→ What you have to do: Rewrite every item below with "Where should I click to" changed to "Where do I click to", keeping all other text the same.
═════ Supplied material ═════
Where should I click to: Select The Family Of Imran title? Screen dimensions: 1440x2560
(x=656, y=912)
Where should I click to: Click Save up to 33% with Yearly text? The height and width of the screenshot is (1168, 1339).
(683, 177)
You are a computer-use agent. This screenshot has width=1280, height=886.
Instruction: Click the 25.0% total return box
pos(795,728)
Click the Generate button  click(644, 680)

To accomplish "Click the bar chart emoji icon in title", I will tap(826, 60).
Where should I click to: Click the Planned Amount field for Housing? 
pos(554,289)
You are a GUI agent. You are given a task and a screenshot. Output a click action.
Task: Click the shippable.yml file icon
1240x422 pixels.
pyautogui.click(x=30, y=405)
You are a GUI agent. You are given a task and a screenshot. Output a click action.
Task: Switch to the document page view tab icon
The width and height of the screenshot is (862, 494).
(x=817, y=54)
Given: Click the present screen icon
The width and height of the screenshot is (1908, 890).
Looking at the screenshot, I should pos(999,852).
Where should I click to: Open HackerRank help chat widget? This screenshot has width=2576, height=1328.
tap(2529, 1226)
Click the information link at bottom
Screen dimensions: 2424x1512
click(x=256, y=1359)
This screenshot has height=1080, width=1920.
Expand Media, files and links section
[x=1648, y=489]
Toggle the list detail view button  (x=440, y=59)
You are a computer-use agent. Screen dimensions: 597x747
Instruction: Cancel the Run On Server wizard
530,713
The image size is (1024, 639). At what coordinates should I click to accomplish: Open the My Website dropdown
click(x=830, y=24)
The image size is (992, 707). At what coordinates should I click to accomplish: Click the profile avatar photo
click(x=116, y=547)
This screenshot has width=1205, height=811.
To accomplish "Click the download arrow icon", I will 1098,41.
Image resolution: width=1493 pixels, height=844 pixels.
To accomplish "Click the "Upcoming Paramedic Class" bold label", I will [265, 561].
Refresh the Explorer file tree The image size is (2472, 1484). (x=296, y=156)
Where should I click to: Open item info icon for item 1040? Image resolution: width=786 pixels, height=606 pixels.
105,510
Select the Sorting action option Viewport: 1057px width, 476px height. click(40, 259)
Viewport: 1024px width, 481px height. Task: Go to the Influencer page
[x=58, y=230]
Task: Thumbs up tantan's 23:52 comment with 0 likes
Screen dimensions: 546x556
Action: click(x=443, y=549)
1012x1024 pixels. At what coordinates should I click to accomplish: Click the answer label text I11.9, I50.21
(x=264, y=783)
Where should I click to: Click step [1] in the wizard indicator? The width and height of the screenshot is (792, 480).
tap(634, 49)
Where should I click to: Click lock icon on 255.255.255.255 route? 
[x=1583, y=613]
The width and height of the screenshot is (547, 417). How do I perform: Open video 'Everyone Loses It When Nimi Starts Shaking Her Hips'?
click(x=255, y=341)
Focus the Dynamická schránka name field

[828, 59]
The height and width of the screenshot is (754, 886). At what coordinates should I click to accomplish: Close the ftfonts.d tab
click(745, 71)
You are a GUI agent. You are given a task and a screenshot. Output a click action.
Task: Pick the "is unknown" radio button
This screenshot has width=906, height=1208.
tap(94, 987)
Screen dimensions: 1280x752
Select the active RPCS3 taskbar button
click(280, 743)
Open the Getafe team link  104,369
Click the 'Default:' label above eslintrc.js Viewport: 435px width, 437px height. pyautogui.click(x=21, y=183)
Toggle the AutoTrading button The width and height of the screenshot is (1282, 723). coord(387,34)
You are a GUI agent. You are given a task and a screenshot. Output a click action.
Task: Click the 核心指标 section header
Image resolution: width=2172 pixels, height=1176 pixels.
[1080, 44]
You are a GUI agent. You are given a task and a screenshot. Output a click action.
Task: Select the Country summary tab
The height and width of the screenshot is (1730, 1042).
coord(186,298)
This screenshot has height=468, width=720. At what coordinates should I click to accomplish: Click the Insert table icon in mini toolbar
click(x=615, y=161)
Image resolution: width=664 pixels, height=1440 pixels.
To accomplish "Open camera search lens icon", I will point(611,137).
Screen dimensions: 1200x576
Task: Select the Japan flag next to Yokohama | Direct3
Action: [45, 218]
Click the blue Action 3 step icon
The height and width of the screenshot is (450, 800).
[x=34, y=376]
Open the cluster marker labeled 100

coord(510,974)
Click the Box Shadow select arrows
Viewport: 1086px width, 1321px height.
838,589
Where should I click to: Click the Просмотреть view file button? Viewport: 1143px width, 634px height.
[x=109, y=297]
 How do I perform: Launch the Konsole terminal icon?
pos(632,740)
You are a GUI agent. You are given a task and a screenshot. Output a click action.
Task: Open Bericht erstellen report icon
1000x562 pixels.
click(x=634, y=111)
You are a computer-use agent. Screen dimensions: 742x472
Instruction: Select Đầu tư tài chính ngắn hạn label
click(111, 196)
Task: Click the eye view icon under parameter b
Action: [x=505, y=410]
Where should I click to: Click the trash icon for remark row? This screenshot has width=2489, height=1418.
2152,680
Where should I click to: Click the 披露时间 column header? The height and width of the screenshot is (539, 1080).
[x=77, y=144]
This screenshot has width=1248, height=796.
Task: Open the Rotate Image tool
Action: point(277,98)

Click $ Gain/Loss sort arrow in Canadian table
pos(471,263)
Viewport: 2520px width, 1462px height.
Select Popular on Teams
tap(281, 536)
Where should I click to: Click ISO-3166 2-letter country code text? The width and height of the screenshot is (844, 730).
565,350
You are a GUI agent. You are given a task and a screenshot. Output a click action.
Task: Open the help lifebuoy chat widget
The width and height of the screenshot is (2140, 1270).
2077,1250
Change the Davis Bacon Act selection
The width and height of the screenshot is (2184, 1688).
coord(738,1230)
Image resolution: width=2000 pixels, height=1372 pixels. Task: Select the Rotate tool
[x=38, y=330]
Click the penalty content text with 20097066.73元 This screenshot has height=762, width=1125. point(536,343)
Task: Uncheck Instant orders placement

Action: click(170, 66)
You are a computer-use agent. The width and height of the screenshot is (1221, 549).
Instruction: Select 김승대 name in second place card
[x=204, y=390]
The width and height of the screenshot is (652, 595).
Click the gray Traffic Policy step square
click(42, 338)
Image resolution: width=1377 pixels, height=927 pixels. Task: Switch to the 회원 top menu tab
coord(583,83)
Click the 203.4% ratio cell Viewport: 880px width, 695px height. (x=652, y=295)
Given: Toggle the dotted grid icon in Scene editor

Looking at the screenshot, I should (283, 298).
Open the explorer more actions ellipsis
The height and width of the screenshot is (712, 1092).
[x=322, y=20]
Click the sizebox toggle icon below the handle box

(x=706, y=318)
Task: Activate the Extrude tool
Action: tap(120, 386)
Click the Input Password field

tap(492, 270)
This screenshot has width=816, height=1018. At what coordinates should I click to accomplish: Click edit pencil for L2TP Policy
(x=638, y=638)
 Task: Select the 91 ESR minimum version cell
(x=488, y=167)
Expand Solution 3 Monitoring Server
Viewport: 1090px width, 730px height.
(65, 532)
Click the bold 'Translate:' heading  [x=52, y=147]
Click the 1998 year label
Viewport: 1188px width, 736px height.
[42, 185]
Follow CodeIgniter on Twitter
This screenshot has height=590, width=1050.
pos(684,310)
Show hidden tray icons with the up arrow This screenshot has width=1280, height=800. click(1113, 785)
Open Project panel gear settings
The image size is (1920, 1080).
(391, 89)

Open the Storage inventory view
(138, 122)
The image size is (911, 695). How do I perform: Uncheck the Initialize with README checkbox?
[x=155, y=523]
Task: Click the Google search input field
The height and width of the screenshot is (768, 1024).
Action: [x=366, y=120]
═════
→ Worked answer:
Where do I click to: Select The Family Of Imran title? Screen dimensions: 1440x2560
(x=656, y=912)
Where do I click to: Click Save up to 33% with Yearly text? The height and width of the screenshot is (1168, 1339).
(683, 177)
You are a computer-use agent. This screenshot has width=1280, height=886.
Instruction: Click the 25.0% total return box
pos(795,728)
Click the Generate button  click(644, 680)

To accomplish "Click the bar chart emoji icon in title", I will tap(826, 60).
Where do I click to: Click the Planned Amount field for Housing? 
pos(554,289)
You are a GUI agent. You are given a task and a screenshot. Output a click action.
Task: Click the shippable.yml file icon
1240x422 pixels.
pyautogui.click(x=30, y=405)
You are a GUI agent. You are given a task and a screenshot. Output a click action.
Task: Switch to the document page view tab icon
The width and height of the screenshot is (862, 494).
(x=817, y=54)
Given: Click the present screen icon
The width and height of the screenshot is (1908, 890).
Looking at the screenshot, I should pos(999,852).
Where do I click to: Open HackerRank help chat widget? This screenshot has width=2576, height=1328.
tap(2529, 1226)
Click the information link at bottom
Screen dimensions: 2424x1512
click(x=256, y=1359)
This screenshot has height=1080, width=1920.
Expand Media, files and links section
[x=1648, y=489]
Toggle the list detail view button  (x=440, y=59)
You are a computer-use agent. Screen dimensions: 597x747
Instruction: Cancel the Run On Server wizard
530,713
The image size is (1024, 639). At what coordinates should I click to accomplish: Open the My Website dropdown
click(x=830, y=24)
The image size is (992, 707). At what coordinates should I click to accomplish: Click the profile avatar photo
click(x=116, y=547)
This screenshot has width=1205, height=811.
To accomplish "Click the download arrow icon", I will 1098,41.
Image resolution: width=1493 pixels, height=844 pixels.
To accomplish "Click the "Upcoming Paramedic Class" bold label", I will [265, 561].
Refresh the Explorer file tree The image size is (2472, 1484). (x=296, y=156)
Where do I click to: Open item info icon for item 1040? Image resolution: width=786 pixels, height=606 pixels.
105,510
Select the Sorting action option Viewport: 1057px width, 476px height. click(40, 259)
Viewport: 1024px width, 481px height. Task: Go to the Influencer page
[x=58, y=230]
Task: Thumbs up tantan's 23:52 comment with 0 likes
Screen dimensions: 546x556
Action: click(x=443, y=549)
1012x1024 pixels. At what coordinates should I click to accomplish: Click the answer label text I11.9, I50.21
(x=264, y=783)
Where do I click to: Click step [1] in the wizard indicator? The width and height of the screenshot is (792, 480).
tap(634, 49)
Where do I click to: Click lock icon on 255.255.255.255 route? 
[x=1583, y=613]
The width and height of the screenshot is (547, 417). How do I perform: Open video 'Everyone Loses It When Nimi Starts Shaking Her Hips'?
click(x=255, y=341)
Focus the Dynamická schránka name field

[828, 59]
The height and width of the screenshot is (754, 886). At what coordinates should I click to accomplish: Close the ftfonts.d tab
click(745, 71)
You are a GUI agent. You are given a task and a screenshot. Output a click action.
Task: Pick the "is unknown" radio button
This screenshot has width=906, height=1208.
tap(94, 987)
Screen dimensions: 1280x752
Select the active RPCS3 taskbar button
click(280, 743)
Open the Getafe team link  104,369
Click the 'Default:' label above eslintrc.js Viewport: 435px width, 437px height. pyautogui.click(x=21, y=183)
Toggle the AutoTrading button The width and height of the screenshot is (1282, 723). coord(387,34)
You are a GUI agent. You are given a task and a screenshot. Output a click action.
Task: Click the 核心指标 section header
Image resolution: width=2172 pixels, height=1176 pixels.
[1080, 44]
You are a GUI agent. You are given a task and a screenshot. Output a click action.
Task: Select the Country summary tab
The height and width of the screenshot is (1730, 1042).
coord(186,298)
This screenshot has height=468, width=720. At what coordinates should I click to accomplish: Click the Insert table icon in mini toolbar
click(x=615, y=161)
Image resolution: width=664 pixels, height=1440 pixels.
To accomplish "Open camera search lens icon", I will point(611,137).
Screen dimensions: 1200x576
Task: Select the Japan flag next to Yokohama | Direct3
Action: [45, 218]
Click the blue Action 3 step icon
The height and width of the screenshot is (450, 800).
[x=34, y=376]
Open the cluster marker labeled 100

coord(510,974)
Click the Box Shadow select arrows
Viewport: 1086px width, 1321px height.
838,589
Where do I click to: Click the Просмотреть view file button? Viewport: 1143px width, 634px height.
[x=109, y=297]
 How do I perform: Launch the Konsole terminal icon?
pos(632,740)
You are a GUI agent. You are given a task and a screenshot. Output a click action.
Task: Open Bericht erstellen report icon
1000x562 pixels.
click(x=634, y=111)
You are a computer-use agent. Screen dimensions: 742x472
Instruction: Select Đầu tư tài chính ngắn hạn label
click(111, 196)
Task: Click the eye view icon under parameter b
Action: [x=505, y=410]
Where do I click to: Click the trash icon for remark row? This screenshot has width=2489, height=1418.
2152,680
Where do I click to: Click the 披露时间 column header? The height and width of the screenshot is (539, 1080).
[x=77, y=144]
This screenshot has width=1248, height=796.
Task: Open the Rotate Image tool
Action: point(277,98)

Click $ Gain/Loss sort arrow in Canadian table
pos(471,263)
Viewport: 2520px width, 1462px height.
Select Popular on Teams
tap(281, 536)
Where do I click to: Click ISO-3166 2-letter country code text? The width and height of the screenshot is (844, 730).
565,350
You are a GUI agent. You are given a task and a screenshot. Output a click action.
Task: Open the help lifebuoy chat widget
The width and height of the screenshot is (2140, 1270).
2077,1250
Change the Davis Bacon Act selection
The width and height of the screenshot is (2184, 1688).
coord(738,1230)
Image resolution: width=2000 pixels, height=1372 pixels. Task: Select the Rotate tool
[x=38, y=330]
Click the penalty content text with 20097066.73元 This screenshot has height=762, width=1125. point(536,343)
Task: Uncheck Instant orders placement

Action: click(170, 66)
You are a computer-use agent. The width and height of the screenshot is (1221, 549).
Instruction: Select 김승대 name in second place card
[x=204, y=390]
The width and height of the screenshot is (652, 595).
Click the gray Traffic Policy step square
click(42, 338)
Image resolution: width=1377 pixels, height=927 pixels. Task: Switch to the 회원 top menu tab
coord(583,83)
Click the 203.4% ratio cell Viewport: 880px width, 695px height. (x=652, y=295)
Given: Toggle the dotted grid icon in Scene editor

Looking at the screenshot, I should (283, 298).
Open the explorer more actions ellipsis
The height and width of the screenshot is (712, 1092).
[x=322, y=20]
Click the sizebox toggle icon below the handle box

(x=706, y=318)
Task: Activate the Extrude tool
Action: tap(120, 386)
Click the Input Password field

tap(492, 270)
This screenshot has width=816, height=1018. At what coordinates should I click to accomplish: Click edit pencil for L2TP Policy
(x=638, y=638)
 Task: Select the 91 ESR minimum version cell
(x=488, y=167)
Expand Solution 3 Monitoring Server
Viewport: 1090px width, 730px height.
(65, 532)
Click the bold 'Translate:' heading  [x=52, y=147]
Click the 1998 year label
Viewport: 1188px width, 736px height.
[42, 185]
Follow CodeIgniter on Twitter
This screenshot has height=590, width=1050.
pos(684,310)
Show hidden tray icons with the up arrow This screenshot has width=1280, height=800. click(1113, 785)
Open Project panel gear settings
The image size is (1920, 1080).
(391, 89)

Open the Storage inventory view
(138, 122)
The image size is (911, 695). How do I perform: Uncheck the Initialize with README checkbox?
[x=155, y=523]
Task: Click the Google search input field
The height and width of the screenshot is (768, 1024).
Action: [x=366, y=120]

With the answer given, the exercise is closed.